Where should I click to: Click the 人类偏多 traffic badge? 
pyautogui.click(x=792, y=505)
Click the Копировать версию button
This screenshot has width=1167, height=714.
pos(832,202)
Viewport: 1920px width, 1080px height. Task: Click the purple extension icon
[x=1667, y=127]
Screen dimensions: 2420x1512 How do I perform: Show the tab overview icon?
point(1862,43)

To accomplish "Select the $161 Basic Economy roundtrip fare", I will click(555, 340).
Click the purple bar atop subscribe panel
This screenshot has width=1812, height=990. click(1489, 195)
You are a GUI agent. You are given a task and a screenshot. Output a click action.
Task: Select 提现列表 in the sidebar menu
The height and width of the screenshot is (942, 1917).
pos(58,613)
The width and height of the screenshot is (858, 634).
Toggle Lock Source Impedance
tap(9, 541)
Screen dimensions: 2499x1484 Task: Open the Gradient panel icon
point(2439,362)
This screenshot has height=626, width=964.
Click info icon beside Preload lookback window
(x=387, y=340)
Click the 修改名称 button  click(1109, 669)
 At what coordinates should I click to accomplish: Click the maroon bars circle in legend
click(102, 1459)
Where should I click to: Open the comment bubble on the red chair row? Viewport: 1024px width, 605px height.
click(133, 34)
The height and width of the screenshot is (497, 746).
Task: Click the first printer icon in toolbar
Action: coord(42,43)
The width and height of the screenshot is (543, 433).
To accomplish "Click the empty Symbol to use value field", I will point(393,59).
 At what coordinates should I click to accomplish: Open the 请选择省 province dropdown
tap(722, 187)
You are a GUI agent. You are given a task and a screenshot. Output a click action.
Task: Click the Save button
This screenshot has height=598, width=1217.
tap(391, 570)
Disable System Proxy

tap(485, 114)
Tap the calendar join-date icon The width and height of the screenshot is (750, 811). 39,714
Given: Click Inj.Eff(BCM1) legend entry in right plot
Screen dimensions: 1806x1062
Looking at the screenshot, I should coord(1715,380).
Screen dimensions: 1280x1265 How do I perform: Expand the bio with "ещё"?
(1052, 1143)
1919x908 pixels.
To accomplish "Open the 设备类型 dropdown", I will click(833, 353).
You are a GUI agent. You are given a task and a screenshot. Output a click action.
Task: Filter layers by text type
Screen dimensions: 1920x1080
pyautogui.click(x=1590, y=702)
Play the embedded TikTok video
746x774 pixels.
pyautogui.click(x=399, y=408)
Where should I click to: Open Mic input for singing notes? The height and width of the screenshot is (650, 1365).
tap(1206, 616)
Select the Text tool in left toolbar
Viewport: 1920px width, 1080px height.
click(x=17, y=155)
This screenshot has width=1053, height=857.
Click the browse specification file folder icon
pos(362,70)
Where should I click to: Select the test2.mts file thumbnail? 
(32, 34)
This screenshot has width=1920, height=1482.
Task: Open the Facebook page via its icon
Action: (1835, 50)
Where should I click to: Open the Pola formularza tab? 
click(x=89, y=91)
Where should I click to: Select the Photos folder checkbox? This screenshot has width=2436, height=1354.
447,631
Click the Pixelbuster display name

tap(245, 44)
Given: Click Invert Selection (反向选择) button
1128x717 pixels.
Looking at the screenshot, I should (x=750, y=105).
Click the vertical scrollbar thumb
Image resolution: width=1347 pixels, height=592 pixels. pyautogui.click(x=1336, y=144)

#####

Exercise:
Rewrite every line of the items above as a Markdown table with the columns "No." and "Text," numbering the rows in order and omitting blank lines.

Answer to this exercise:
| No. | Text |
|---|---|
| 1 | Where should I click to: Click the 人类偏多 traffic badge?  |
| 2 | pyautogui.click(x=792, y=505) |
| 3 | Click the Копировать версию button |
| 4 | This screenshot has width=1167, height=714. |
| 5 | pos(832,202) |
| 6 | Viewport: 1920px width, 1080px height. Task: Click the purple extension icon |
| 7 | [x=1667, y=127] |
| 8 | Screen dimensions: 2420x1512 How do I perform: Show the tab overview icon? |
| 9 | point(1862,43) |
| 10 | To accomplish "Select the $161 Basic Economy roundtrip fare", I will click(555, 340). |
| 11 | Click the purple bar atop subscribe panel |
| 12 | This screenshot has width=1812, height=990. click(1489, 195) |
| 13 | You are a GUI agent. You are given a task and a screenshot. Output a click action. |
| 14 | Task: Select 提现列表 in the sidebar menu |
| 15 | The height and width of the screenshot is (942, 1917). |
| 16 | pos(58,613) |
| 17 | The width and height of the screenshot is (858, 634). |
| 18 | Toggle Lock Source Impedance |
| 19 | tap(9, 541) |
| 20 | Screen dimensions: 2499x1484 Task: Open the Gradient panel icon |
| 21 | point(2439,362) |
| 22 | This screenshot has height=626, width=964. |
| 23 | Click info icon beside Preload lookback window |
| 24 | (x=387, y=340) |
| 25 | Click the 修改名称 button  click(1109, 669) |
| 26 |  At what coordinates should I click to accomplish: Click the maroon bars circle in legend |
| 27 | click(102, 1459) |
| 28 | Where should I click to: Open the comment bubble on the red chair row? Viewport: 1024px width, 605px height. |
| 29 | click(133, 34) |
| 30 | The height and width of the screenshot is (497, 746). |
| 31 | Task: Click the first printer icon in toolbar |
| 32 | Action: coord(42,43) |
| 33 | The width and height of the screenshot is (543, 433). |
| 34 | To accomplish "Click the empty Symbol to use value field", I will point(393,59). |
| 35 |  At what coordinates should I click to accomplish: Open the 请选择省 province dropdown |
| 36 | tap(722, 187) |
| 37 | You are a GUI agent. You are given a task and a screenshot. Output a click action. |
| 38 | Task: Click the Save button |
| 39 | This screenshot has height=598, width=1217. |
| 40 | tap(391, 570) |
| 41 | Disable System Proxy |
| 42 | tap(485, 114) |
| 43 | Tap the calendar join-date icon The width and height of the screenshot is (750, 811). 39,714 |
| 44 | Given: Click Inj.Eff(BCM1) legend entry in right plot |
| 45 | Screen dimensions: 1806x1062 |
| 46 | Looking at the screenshot, I should coord(1715,380). |
| 47 | Screen dimensions: 1280x1265 How do I perform: Expand the bio with "ещё"? |
| 48 | (1052, 1143) |
| 49 | 1919x908 pixels. |
| 50 | To accomplish "Open the 设备类型 dropdown", I will click(833, 353). |
| 51 | You are a GUI agent. You are given a task and a screenshot. Output a click action. |
| 52 | Task: Filter layers by text type |
| 53 | Screen dimensions: 1920x1080 |
| 54 | pyautogui.click(x=1590, y=702) |
| 55 | Play the embedded TikTok video |
| 56 | 746x774 pixels. |
| 57 | pyautogui.click(x=399, y=408) |
| 58 | Where should I click to: Open Mic input for singing notes? The height and width of the screenshot is (650, 1365). |
| 59 | tap(1206, 616) |
| 60 | Select the Text tool in left toolbar |
| 61 | Viewport: 1920px width, 1080px height. |
| 62 | click(x=17, y=155) |
| 63 | This screenshot has width=1053, height=857. |
| 64 | Click the browse specification file folder icon |
| 65 | pos(362,70) |
| 66 | Where should I click to: Select the test2.mts file thumbnail?  |
| 67 | (32, 34) |
| 68 | This screenshot has width=1920, height=1482. |
| 69 | Task: Open the Facebook page via its icon |
| 70 | Action: (1835, 50) |
| 71 | Where should I click to: Open the Pola formularza tab?  |
| 72 | click(x=89, y=91) |
| 73 | Where should I click to: Select the Photos folder checkbox? This screenshot has width=2436, height=1354. |
| 74 | 447,631 |
| 75 | Click the Pixelbuster display name |
| 76 | tap(245, 44) |
| 77 | Given: Click Invert Selection (反向选择) button |
| 78 | 1128x717 pixels. |
| 79 | Looking at the screenshot, I should (x=750, y=105). |
| 80 | Click the vertical scrollbar thumb |
| 81 | Image resolution: width=1347 pixels, height=592 pixels. pyautogui.click(x=1336, y=144) |